You could have opened a Roth IRA and invested the money. Let’s say you invested in FZROX, Fidelity’s total stock market index fund which has no fees or investment minimums. What would happen to your money over time if the market returned 7%?

$20 invested at 7%
  • Your money would more than double to $42 after 11 years
  • In year 24 you’d cross the century mark
  • By year 34 you’d hit $200, 10x your initial investment
  • And it just keeps going up with time

So maybe it cost $20 to have someone mow your lawn. But you could also say it cost $100 or $200. That’s not enough that you’ll never have to work again, but it’s not nothing.

I’m not saying you should never pay someone to mow your lawn. I’m just pointing out that opportunity cost is real.

Your Hourly Rate is Lower Than You Think

Here’s how most people calculate their hourly rate:

  • “Let’s see, I make $50,000 a year…”
  • “A year has ~260 weekdays …”
  • “Minus 10 holidays and 15 vacation days…”
  • “Means I work 235 days a year…”
  • “At 8 hours a day that’s 1880 hours…”
  • “$50,000/1880 hours = $26.60/hr

Simple, right?

I hate to break it to you, but it’s not even close to that simple.

First, you forgot your commute. A half hour each way means an extra hour a day. So you’re really working 2115 hours a year. Oh, and most people actually work 8-5 not 9-5 anyway. So when you factor in lunch hour and commute, it might be ten hours from when you leave to when you get home.

And that’s assuming that you cap your actual working time at 8 hours.

Just as we can add hours to your total time spent working, we can subtract work-related expenses from your salary.

The cost of your commute is an expense you wouldn’t need without your job. Same goes for a professional wardrobe. And childcare.

Oh, and I haven’t even mentioned taxes yet.

When it comes to calculating how much you actually make per hour, the numerator is lower than you think and the denominator is higher.

This concept of calculating your “real hourly wage” was introduced to me by the book Your Money or Your Life by Joe Dominguez and Vicki Robin.
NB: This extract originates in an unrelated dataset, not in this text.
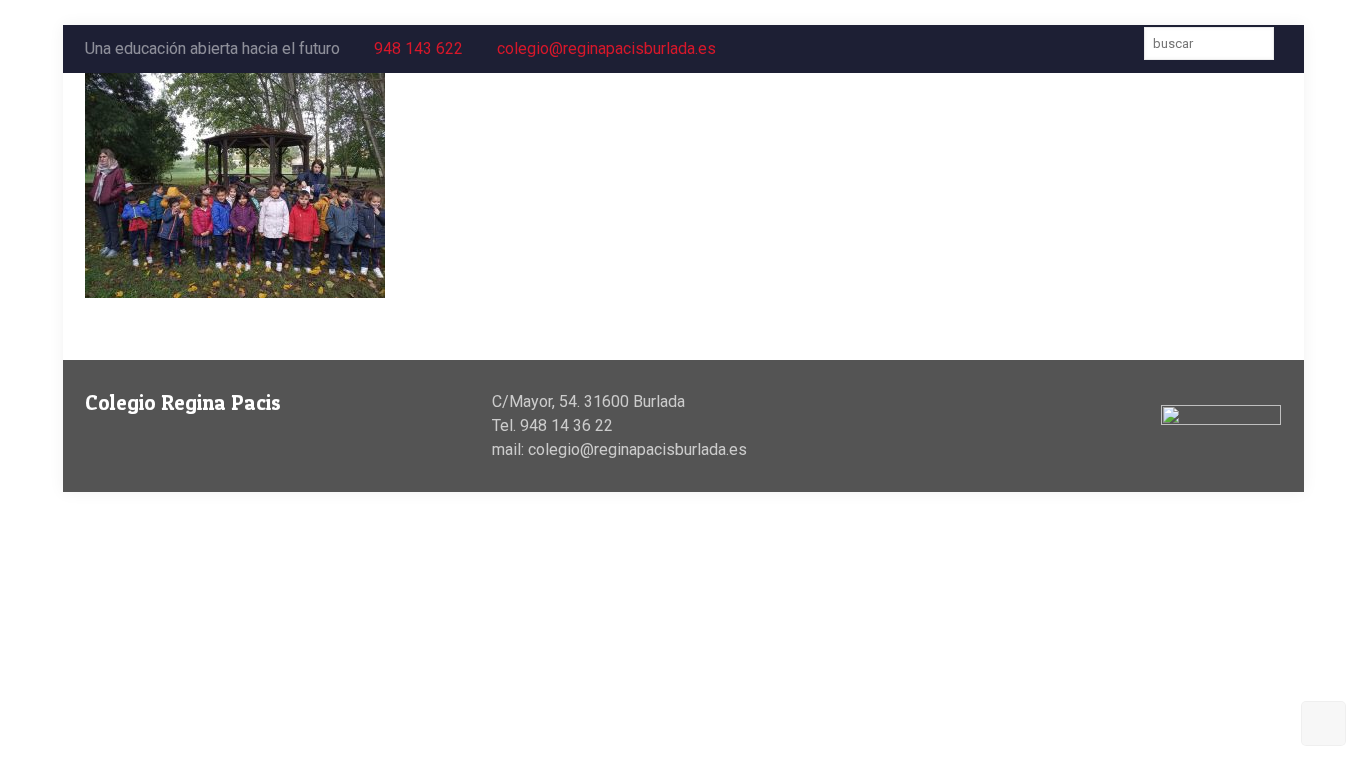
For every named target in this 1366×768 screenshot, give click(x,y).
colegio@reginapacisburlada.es (606, 48)
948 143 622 (418, 48)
It made me mad. It should make you mad too.

Related Post: Your Money or Your Life Summary and Book Review

Your Goal Should Be to Blur the Relationship Between Money and Time

They say that time is money. You can see why this idea makes sense:

  • We spend a lot of time working for money
  • Later, we turn around and use the money to buy back our time (e.g. retirement)

In many ways, time and money are resources that can be traded for each other.
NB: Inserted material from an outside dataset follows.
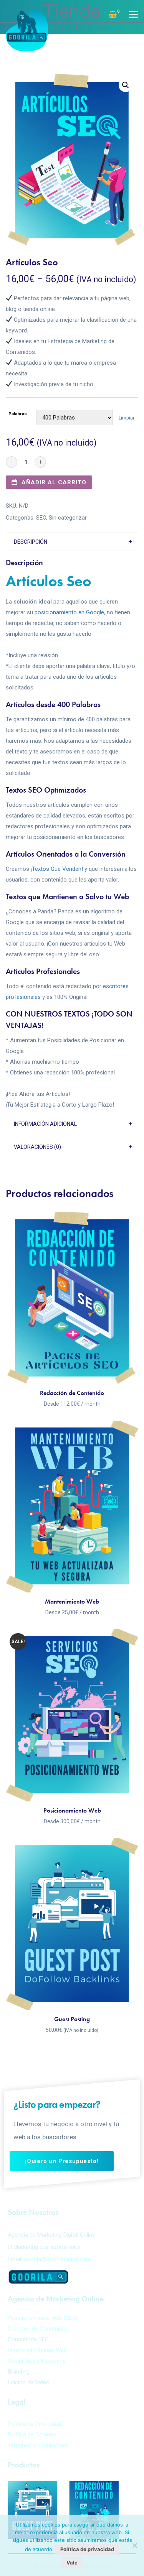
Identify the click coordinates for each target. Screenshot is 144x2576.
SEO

But it’s important to remember that trading time for money isn’t the only option. You may currently be selling your time, but it’s also possible to invest your time creating something you can sell besides time.

Let’s say your a tutor. The business model you are used to is selling your time to clients. But you can invest your time into creating a study guide that you can sell to customers. Now your income isn’t dependent on how many hours you’re free to work, but on how many buyers you can find for your product.

Chances are this will still require an ongoing investment of time. If you never promote or market your product it’s unlikely you’ll generate many sales. But the creation of an asset drives a powerful wedge between how you spend your time and how you make your money.

Other powerful ways to decouple time an dmoney include:

  • Starting a business
  • Real Estate
  • Investing (e.g. in the stock market)
  • Creating digital assets (e.g. websites, YouTube channels, etc.)

Some of these might still require huge investments of time and all carry at least some risk. But the upside of finding a way to make money without spending additional time is enormous.

Related Post: Have You Ever Actually Mastered the Basics of Making Money?

Putting it All Together

How should you think about your hourly rate?

Ideally, you wouldn’t think about it at all.

In the best case scenario the exchange rate between time and money will become so distorted that it no longer makes sense to think about.

But if money is tight, this is a luxury you can’t afford. In this case you probably need to calculate your “real hourly wage” and think about how to raise it. Preferably while lowering your expenses.

Next you should start thinking about how you can invest your time into creating something you can sell besides time.

Your time is precious. Invest it wisely.